Figure 6.

Interaction of eIF4A with 20/10mer and 30/10mer RNA. (A) Anisotropy titrations of fluorescein-labeled 20/10mer and 30/10mer RNAs with eIF4A/B/G in the absence (open squares) and presence of 5 mM ATP (filled squares). Titrations were performed in 30 mM HEPES/KOH, pH 7.4, 100 mM KOAc, 3 mM Mg(OAc)₂, and 2 mM DTT at 25°C. Error bars depict the standard error of the mean from two independent experiments. (B) Electrophoretic mobility shift assay of 100 nM fluorescein-labeled 20/10- and 30/10mer with increasing concentrations of eIF4G, eIF4A/G and eIF4A/B/G in 30 mM HEPES/KOH, pH 7.4, 100 mM KOAc, 3 mM Mg(OAc)₂, 2 mM DTT in the presence of 5 mM ATP and 0.4 U/μl of RNase inhibitor, incubated for 10 min at 25°C. To regenerate ATP, 23 μg/ml pyruvate kinase and 1 mM phoshoenolpyruvate were added. 1% of eIF4G is labeled with Alexa647 (red), the 10mer of the RNA substrate is labeled with fluorescein (fl; green). A representative gel from two independent EMSAs is shown.

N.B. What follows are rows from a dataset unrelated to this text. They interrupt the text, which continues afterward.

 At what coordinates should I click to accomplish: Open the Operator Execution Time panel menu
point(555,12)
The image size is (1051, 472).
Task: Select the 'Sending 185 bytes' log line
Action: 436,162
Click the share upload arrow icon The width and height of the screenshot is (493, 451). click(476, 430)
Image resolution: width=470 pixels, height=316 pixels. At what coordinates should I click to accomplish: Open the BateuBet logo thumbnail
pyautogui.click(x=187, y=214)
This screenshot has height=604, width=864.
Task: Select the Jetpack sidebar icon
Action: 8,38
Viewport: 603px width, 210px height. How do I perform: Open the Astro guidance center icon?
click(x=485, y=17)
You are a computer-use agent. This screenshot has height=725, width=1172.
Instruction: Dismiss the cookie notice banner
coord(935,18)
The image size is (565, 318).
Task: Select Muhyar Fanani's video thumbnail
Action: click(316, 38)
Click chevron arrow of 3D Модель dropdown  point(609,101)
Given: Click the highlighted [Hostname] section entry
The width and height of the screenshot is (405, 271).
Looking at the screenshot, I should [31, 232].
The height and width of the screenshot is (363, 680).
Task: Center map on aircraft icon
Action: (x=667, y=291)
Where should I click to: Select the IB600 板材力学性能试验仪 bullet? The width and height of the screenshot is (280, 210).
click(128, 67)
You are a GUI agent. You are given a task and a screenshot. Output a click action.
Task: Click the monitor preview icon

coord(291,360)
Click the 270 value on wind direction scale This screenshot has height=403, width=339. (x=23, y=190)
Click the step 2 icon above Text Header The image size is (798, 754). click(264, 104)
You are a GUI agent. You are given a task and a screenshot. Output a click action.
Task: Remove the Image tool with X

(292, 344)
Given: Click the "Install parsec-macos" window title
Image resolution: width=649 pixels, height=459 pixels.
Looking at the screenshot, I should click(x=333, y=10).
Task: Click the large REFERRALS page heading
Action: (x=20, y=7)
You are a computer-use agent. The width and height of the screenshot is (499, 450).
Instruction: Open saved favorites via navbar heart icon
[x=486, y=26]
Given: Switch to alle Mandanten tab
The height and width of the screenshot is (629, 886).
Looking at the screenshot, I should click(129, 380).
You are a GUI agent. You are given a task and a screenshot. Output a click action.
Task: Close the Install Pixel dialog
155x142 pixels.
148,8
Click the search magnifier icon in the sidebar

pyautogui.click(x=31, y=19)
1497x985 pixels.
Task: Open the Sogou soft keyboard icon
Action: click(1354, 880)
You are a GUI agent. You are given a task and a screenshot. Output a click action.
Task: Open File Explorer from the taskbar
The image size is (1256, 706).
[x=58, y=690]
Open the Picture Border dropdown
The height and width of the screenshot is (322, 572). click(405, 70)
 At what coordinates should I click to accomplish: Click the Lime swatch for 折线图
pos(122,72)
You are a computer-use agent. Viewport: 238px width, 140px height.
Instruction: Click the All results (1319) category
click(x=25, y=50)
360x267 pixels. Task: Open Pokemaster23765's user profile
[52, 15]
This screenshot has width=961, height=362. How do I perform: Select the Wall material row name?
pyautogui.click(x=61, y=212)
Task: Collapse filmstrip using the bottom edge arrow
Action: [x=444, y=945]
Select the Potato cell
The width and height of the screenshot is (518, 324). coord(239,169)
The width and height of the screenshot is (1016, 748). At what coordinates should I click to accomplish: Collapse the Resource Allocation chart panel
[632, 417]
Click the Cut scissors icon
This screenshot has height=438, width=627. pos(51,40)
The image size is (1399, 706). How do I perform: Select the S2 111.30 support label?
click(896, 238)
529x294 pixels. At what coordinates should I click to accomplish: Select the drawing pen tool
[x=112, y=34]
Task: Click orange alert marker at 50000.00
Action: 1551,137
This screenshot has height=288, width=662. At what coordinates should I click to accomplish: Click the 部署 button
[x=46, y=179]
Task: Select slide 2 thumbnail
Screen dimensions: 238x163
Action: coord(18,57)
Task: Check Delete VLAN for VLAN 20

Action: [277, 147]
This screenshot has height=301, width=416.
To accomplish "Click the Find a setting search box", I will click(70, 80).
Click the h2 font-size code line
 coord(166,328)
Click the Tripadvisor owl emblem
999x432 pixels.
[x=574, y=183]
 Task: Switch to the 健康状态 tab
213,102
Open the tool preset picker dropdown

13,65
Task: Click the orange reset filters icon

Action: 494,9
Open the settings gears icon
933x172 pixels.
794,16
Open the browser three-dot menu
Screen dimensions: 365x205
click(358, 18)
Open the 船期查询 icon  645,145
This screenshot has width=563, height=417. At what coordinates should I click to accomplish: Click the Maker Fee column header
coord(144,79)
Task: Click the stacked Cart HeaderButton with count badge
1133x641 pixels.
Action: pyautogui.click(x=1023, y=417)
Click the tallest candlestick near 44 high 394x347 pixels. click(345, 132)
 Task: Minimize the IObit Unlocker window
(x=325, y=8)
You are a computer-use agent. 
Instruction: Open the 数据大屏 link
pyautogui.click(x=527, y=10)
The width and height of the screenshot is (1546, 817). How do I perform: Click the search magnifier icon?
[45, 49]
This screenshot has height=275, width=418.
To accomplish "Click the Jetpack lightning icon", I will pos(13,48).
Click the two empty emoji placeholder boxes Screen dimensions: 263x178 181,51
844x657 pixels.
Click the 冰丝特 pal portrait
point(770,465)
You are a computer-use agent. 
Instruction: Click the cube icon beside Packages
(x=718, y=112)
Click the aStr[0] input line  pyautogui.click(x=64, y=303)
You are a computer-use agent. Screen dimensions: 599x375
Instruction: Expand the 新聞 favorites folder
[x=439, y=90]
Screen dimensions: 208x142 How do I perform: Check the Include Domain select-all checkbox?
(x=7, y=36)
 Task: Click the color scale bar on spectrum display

Note that these epxeriments were performed with an excess of translation initiation factors, such that under saturation all of the RNA is protein-bound, but only a small fraction of the translation factors is bound to RNA. See Supplementary Figure S8 for control experiments with labeled eIF4A and labeled eIF4B. (C) Quantification of RNA-bound complexes of eIF4G, eIF4A/G, and eIF4A/B/G from B. Error bars depict either the error of the mean from two independent experiments (20/10mer, eIF4G; 20/10mer, eIF4A, eIF4G, eIF4B) or the standard deviation from at least three independent experiments (all other experiments). (D) smFRET experiments in presence of different concentrations of 20/10mer and 30/10mer RNAs. 100 pM biotinylated eIF4A_Q186C/G370C, labeled with Alexa488-maleimide (A488, donor) and Alexa546-maleimide (A546, acceptor), in 50 mM Tris/HCl, pH 7.5, 80 mM KCl, 2.5 mM MgCl₂, 1 mM DTT, and 1% glycerol in the presence of 3 mM ATP, 10 μM eIF4B and eIF4G, and 5, 10, 15, 30, and 45 μM RNA at 25°C.